Wir sind schnell. Die Wolkentürme werden schwarz. Wir werden immer schneller. Die Wolkentürme werden immer schwärzer. Um kurz vor zehn sind wir mit erstaunlichem zeitlichen Vorsprung auf der Passhöhe, um Punkt zehn Uhr stehen drei Stück Torte mit Sahne zum Frühstück vor uns. Und als es dann auf den Wiesentrail-Abfahrten auf der Südseite der Alpen zu regnen beginnt, wissen wir, dass man seine Uhr nach dem Schweizer Wetterdienst stellen kann – es ist exakt 12 Uhr! Und wir haben es geschafft. Wir sind ÜBER die Alpen geradelt! Zur Feier des Tages gibt es ein Gewitterspektakel, wie ich und Mio es selten zuvor erlebt haben, die Berge beben förmlich. Aber wir sitzen schon wieder vor köstlichsten italienischen Gerichten. Kost und Logis – auf dieser Reise fließt alles in die Kost, da kann das Gewitter toben wie es will.
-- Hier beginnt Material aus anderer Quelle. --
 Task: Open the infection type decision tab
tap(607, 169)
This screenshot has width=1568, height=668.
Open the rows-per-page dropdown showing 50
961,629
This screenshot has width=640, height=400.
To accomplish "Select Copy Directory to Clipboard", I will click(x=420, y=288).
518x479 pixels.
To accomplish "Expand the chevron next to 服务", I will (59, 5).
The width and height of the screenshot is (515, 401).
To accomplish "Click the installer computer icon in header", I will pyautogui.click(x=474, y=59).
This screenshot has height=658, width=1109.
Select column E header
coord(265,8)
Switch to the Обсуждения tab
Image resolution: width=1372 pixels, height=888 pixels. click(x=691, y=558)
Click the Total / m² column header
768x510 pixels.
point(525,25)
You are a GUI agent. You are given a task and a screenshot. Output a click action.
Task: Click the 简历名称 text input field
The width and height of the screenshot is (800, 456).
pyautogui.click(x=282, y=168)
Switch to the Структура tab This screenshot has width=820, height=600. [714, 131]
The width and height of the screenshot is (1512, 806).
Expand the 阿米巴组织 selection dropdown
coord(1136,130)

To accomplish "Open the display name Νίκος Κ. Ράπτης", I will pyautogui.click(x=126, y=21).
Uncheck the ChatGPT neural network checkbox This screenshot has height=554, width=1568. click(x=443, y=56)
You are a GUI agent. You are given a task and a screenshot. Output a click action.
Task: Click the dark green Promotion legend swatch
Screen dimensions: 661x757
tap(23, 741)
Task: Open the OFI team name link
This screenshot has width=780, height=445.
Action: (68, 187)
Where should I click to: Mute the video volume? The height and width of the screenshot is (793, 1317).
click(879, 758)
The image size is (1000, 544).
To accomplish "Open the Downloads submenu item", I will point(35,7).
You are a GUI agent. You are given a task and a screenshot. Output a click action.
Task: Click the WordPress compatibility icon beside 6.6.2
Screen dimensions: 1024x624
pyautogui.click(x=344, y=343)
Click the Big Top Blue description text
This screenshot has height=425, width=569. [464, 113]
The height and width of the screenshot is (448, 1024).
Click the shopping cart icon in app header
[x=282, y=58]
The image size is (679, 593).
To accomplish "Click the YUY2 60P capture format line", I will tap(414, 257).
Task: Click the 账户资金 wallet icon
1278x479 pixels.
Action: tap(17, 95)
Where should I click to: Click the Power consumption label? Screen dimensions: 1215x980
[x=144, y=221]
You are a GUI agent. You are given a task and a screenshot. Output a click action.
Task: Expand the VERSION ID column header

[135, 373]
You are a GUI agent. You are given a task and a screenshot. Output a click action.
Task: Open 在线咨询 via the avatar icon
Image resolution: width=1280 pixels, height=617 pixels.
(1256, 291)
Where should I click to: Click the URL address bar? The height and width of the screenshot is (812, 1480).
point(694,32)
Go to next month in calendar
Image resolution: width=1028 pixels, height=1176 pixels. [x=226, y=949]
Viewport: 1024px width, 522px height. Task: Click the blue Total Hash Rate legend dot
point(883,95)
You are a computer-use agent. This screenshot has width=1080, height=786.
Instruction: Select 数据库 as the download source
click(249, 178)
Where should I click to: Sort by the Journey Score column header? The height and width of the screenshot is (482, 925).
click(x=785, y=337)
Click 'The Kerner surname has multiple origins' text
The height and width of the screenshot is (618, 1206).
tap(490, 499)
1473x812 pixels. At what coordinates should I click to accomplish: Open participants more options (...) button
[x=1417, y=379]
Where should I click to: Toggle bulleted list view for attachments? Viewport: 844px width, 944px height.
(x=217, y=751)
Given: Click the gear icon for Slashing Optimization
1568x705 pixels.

Das einzig blöde am Unwetter ist, dass die folgenden Wurzeltrails und Natursteintreppen im regennassen Zustand derart herausfordernd sind, dass wir oft fluchend schieben müssen. Und was ein 13-jähriger Downhill-Junkie darüber denkt, zuvor Hochgeschwitztes nun hinunterzuschieben, kann man sich wortgewaltig ausmalen. Aber die farbenfrohe Südalpenkultur, die kleinen malerischen Bergdörfer, die blühenden Esskastanienwälder, die Lebenslust der Dolce Vita und die unzähligen besten Pizzen der Welt besänftigen uns genauso wie die Tatsache, dass es ab jetzt zum Lago Maggiore nur noch bergab geht. Als wir am Abend des 10. Tages bei Freunden mit Blick auf den See am Lagerfeuer sitzen sind sich Mio und ich absolut einig:

Jens Steingässer und Sohn Mio beim Bikepacking

Das war sicher nicht die letzte gemeinsame Transalp, aber sicherlich die letzte auf der ich fitter als Mio war. Das Leben ist ein Kreis und wenn man’s laufen lässt, läuft’s rund. Meistens.